Developing new and practical ways to stretch a dollar is nothing new at the library. At the same time that my library, the Cedar Rapids Public Library (Cedar Rapids, Iowa) is moving toward opening our 95,000 square foot main library branch in our city center, we are faced with the ever-present need to reduce costs and raise efficiencies. Gone are the days when we could stand alone in our corner of the block and mind our own business. Progress has happened in our community, we have grown in population and demand, and with this progress comes the need to develop relationships that extend beyond our doors and bring us together with our community partners.

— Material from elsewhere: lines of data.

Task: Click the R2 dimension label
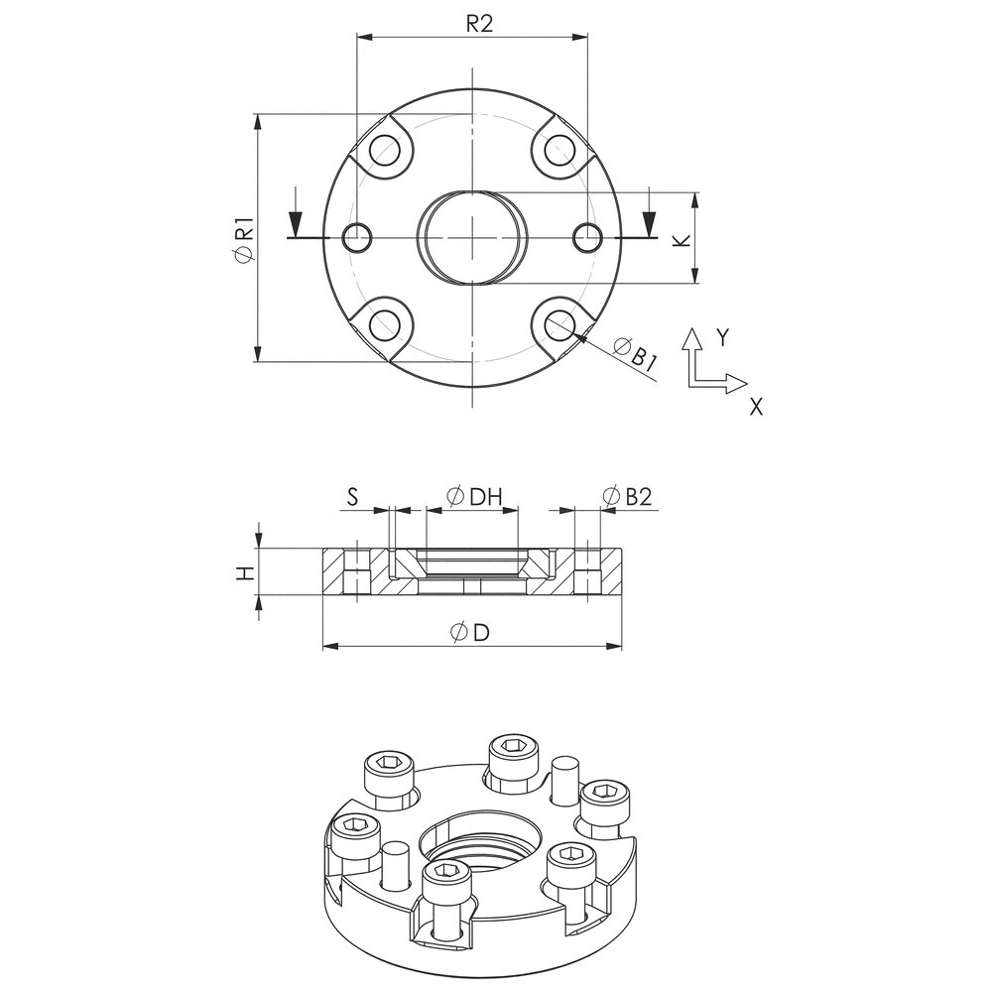pos(479,24)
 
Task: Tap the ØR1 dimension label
pos(245,238)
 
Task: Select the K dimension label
pos(681,240)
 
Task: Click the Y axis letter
pos(722,338)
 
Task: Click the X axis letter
pos(756,406)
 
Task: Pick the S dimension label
pos(352,497)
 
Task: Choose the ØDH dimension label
pos(474,497)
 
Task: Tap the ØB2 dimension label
pos(627,497)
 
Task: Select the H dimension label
pos(245,573)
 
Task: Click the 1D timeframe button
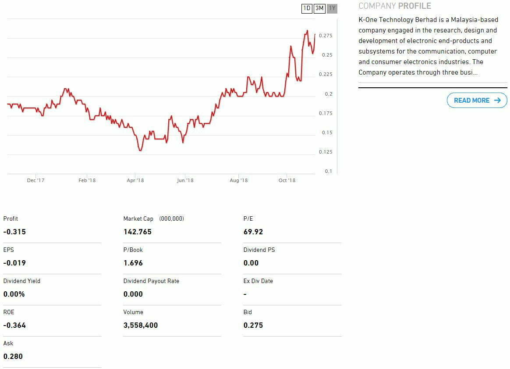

The good news is that we are not alone in this.
Often when the library starts looking at what it values and what it would like to achieve with its programming, they find others in the community looking to achieve similar or complementary goals. One example in my library is the Play and Learn program.
The Children’s Services Manager at my library belongs to a group called Children’s Early Learning Initiative (CELI) made up of early childhood educators who gather regularly to discuss various needs and opportunities in the community. This group acts as a valuable resource for peer engagement and provides an opportunity to learn what each organization is working on.
In 2010, the sponsors of Play and Learn of East Central Iowa, which is an organized play group for young children and their caregivers organized by members of CELI, were in need of a site for their weekly program. Thanks to her participation in CELI, our Children’s Services Manager learned of their need and knew the library could help.
The focus of tthis program is the development of children ages birth to pre-school and educating caregivers on the importance of play. This is directly in line with our mission to be passionate advocates for literacy and lifelong learning, and we had space available Now, three times a week, Play and Learn of East Central Iowa brings their early childhood experts to the library
Working with outside organizations and community groups on programs means having a larger impact without increasing the demand on staff and budgets. We can do more when we work together. And it’s usually the case that groups come together because each group has something to offer that the other group needs.
Beyond the strictly monetary value we receive from working with other organizations in the community, we also develop relationships and partnerships with groups who have their own stakeholders and their own interest in the library being successful. I believe that collaboration is one of the best ways a library can align itself with its community partners and develop a fan-base outside of the library’s doors. When times get tough you want as many community partners shouting your value to the powers-that-be as possible. The best way to guarantee their interest is to be their valued partner.
Don’t be afraid to think creatively about your potential partners! It can be astonishing to discover the possibilities for new relationships when you leave your library and start talking to your neighbors.
Some possible collaboration ideas:
- Is your local art museum hosting a new exhibit? Perhaps you could do a program and invite them to your space. We do a story time in the local art museum once a week and they visit our library monthly to do an art program with kids.
- Talk to your local theatre group. Are they doing a performance they would like to promote? Consider inviting them to do a ten minute snippet of the performance in your library. They get promotion and you get free entertainment.
- Does your local credit union offer credit counseling? Invite them in for a series of financial literacy classes.
- Find out what adult education classes are being offered in your community and see if there is a need for additional space. Maybe they could use the library!
The more we talk to our community partners, the more allies we create in the community, and the more allies we have, the greater our odds of winning a tax vote or avoiding a serious budget cut.